I was commissioned by the manufacturer of these specialist door sets to photograph the doors just before completion of construction works, which was also immediately before the building went live. Once the refurbished building was handed over to the client access would not be possible. The time constraints at the end of a construction project often dictate what and when I can photograph for the client.
This picture shows one of the products in detail, the door handle, as well as the range of products in the corridor in which all these doors and frames have been installed. Detail and context in one image is such an important thing to achieve.
To get this shot I had to move lots of stuff out of the corridor, give the corridor a sweep and close all the doors.
Closing the doors caused problems as engineers were commissioning the M&E installations, so we came to an agreement whereby i framed the image and got myself set to take this photo, at which point they all went into the rooms off the corridor while I took the pictures, a pre-focussed bracketed set of three images.
This image was taken using my Canon 6D with Canon 17-40mm lens on my Manfrotto Tripod.
This is how it goes photographing on live construction sites. Which is why I am a great place to start with your construction product photography enquiry – there can’t be many photographers who understand construction sites better than I do. So while I am on that subject get in touch with me on my website here, or by phone or email.
This is one of the client isssue images, and is my pick of the edits submitted to the client.

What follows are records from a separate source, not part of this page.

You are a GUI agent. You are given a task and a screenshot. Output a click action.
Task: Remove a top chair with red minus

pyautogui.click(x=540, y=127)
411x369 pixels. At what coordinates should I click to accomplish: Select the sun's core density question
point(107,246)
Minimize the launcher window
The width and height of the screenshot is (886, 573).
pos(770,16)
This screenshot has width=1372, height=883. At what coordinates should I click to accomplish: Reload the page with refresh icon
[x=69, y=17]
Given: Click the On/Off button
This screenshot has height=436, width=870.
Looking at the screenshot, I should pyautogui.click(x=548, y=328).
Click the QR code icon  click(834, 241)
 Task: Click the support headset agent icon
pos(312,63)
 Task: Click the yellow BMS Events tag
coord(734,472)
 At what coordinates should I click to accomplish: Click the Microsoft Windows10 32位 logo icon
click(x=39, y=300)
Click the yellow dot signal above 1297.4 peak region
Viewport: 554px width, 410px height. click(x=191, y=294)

One more thing on this. It was a short notice job. A brief exchange of emails. The price was agreed by text message and the shoot carried out as soon as the area was completed. The images were edited and issued the next day. This is how it goes. Out of the blue a client contacts me needing some pictures the next day or the next week and wants them issued quickly.
I often produce images from commercial shoots the next day.
On one other shoot the client needed the images by 9am the next day – 40 of them as well! But I managed to get this done.
This is the life of a freelance photographer – you can be sat there doing routine work when something appears that needs urgent attention.
And that is why I like my freelance photography life.